--- Start of GIVEN PASSAGE ---
Overall Schema Structure

A valid schema always starts with a root object like this:

{
  "type": "object",
  "required": [...], // Array of your fields's name
  "properties": { ... } // Place your properties inside
}
  • type: "object": this is mandatory at the root.
  • required: a list of fields that must appear.
  • properties: a dictionary of fields to extract, with their name, type, and description.

Supported Field Types

string

Free text string.

"customer_name": {
  "type": "string",
  "description": "Customer name"
}

number

Decimal number (can include cents, etc.).

"amount": {
  "type": "number",
  "description": "Invoice amount"
}

integer

Whole number without decimals.

"quantity": {
  "type": "integer",
  "description": "Quantity ordered"
}

boolean

Boolean value (true or false).

"is_signed": {
  "type": "boolean",
  "description": "Is the document signed?"
}

enum

Predefined list of values (closed set of choices).

"status": {
  "type": "enum",
  "enum": ["pending", "approved", "rejected"],
  "description": "Invoice status",
  "context:descriptions": [
    "Pending approval",
    "Invoice approved",
    "Invoice rejected"
  ]
}

Tip: context:descriptions is optional but useful to give more context to each value.


object

Sub-object containing its own fields.

"invoice_amount": {
  "type": "object",
  "required": ["amount", "iso_4217_currency_code"],
  "properties": {
    "amount": {
      "type": "number",
      "description": "Amount"
    },
    "iso_4217_currency_code": {
      "type": "string",
      "description": "ISO currency code (e.g. EUR, USD)"
    }
  },
  "description": "Invoice amount"
}

array

List of items, typically objects or strings.

Example with an array of objects:

"orders": {
  "type": "array",
  "description": "List of orders",
  "items": {
    "type": "object",
    "required": ["order_id", "customer_name"],
    "properties": {
      "order_id": {
        "type": "string",
        "description": "Order identifier"
      },
      "customer_name": {
        "type": "string",
        "description": "Customer name"
      }
    }
  }
}

Common Mistakes to Avoid

❌ Mistake✅ Solution
Missing or invalid typeMake sure each field has a valid type (among those listed above)
--- End of GIVEN PASSAGE ---
--- Start of INFORMATION PROVIDED ---
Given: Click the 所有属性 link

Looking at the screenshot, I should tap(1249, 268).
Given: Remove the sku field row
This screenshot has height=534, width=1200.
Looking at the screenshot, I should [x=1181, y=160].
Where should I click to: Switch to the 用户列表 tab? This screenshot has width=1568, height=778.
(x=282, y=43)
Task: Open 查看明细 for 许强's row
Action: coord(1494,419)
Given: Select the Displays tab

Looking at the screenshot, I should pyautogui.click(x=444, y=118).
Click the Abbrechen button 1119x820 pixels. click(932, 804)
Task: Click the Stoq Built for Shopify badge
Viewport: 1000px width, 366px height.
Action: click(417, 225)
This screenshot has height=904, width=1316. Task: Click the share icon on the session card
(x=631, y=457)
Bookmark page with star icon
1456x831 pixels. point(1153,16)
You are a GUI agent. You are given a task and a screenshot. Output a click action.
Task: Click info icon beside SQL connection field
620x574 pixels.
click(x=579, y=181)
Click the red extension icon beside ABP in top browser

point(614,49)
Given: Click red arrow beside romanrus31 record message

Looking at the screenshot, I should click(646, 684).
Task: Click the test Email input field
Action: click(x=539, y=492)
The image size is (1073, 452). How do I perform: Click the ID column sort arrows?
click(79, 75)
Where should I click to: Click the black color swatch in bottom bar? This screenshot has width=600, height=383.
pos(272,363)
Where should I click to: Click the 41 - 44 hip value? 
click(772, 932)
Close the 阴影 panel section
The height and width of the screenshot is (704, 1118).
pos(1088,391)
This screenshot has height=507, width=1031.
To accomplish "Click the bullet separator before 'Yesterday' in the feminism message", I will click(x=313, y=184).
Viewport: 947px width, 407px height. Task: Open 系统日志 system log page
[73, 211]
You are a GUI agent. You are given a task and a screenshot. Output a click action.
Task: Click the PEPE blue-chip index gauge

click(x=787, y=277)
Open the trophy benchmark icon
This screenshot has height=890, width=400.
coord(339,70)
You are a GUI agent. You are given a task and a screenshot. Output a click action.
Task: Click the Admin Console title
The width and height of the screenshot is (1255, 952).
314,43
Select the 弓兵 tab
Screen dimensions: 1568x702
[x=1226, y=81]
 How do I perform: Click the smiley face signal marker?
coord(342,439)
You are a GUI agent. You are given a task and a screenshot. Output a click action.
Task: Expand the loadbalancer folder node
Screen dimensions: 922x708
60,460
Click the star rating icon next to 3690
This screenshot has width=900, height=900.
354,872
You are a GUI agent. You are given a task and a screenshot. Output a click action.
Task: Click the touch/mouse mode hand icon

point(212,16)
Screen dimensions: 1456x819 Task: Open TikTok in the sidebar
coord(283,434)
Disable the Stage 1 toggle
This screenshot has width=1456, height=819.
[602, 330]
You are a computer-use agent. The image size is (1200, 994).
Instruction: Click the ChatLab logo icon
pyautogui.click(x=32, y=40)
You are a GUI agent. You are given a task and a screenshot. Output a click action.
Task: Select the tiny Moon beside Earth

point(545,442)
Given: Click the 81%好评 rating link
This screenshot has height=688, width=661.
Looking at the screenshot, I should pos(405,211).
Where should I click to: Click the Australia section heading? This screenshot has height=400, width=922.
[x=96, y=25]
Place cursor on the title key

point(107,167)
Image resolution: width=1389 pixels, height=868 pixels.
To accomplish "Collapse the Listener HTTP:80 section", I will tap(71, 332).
--- End of INFORMATION PROVIDED ---
(TASK SET)
A. Reproduce the schema documentation word for word, starting at "A valid schema" and ending at "that must appear.".
B. According to the schema documentation, what is the benefit of adding context:descriptions to an enum field?
C. Check each statement against the schema documentation and answer yes or no, quoting the words that decide it: (i) A field of type integer may hold decimal values. (ii) The root of a valid schema must have the type "object". (iii) The items of an array are always strings.
None of these lines are needed for the work here.

(SOLUTIONS TO THE TASKS)
A.
A valid schema always starts with a root object like this:

{
  "type": "object",
  "required": [...], // Array of your fields's name
  "properties": { ... } // Place your properties inside
}
  • type: "object": this is mandatory at the root.
  • required: a list of fields that must appear.

B. It gives more context to each value in the enum. It is optional.

C.
(i) No: "Whole number without decimals."
(ii) Yes: "this is mandatory at the root."
(iii) No: "List of items, typically objects or strings."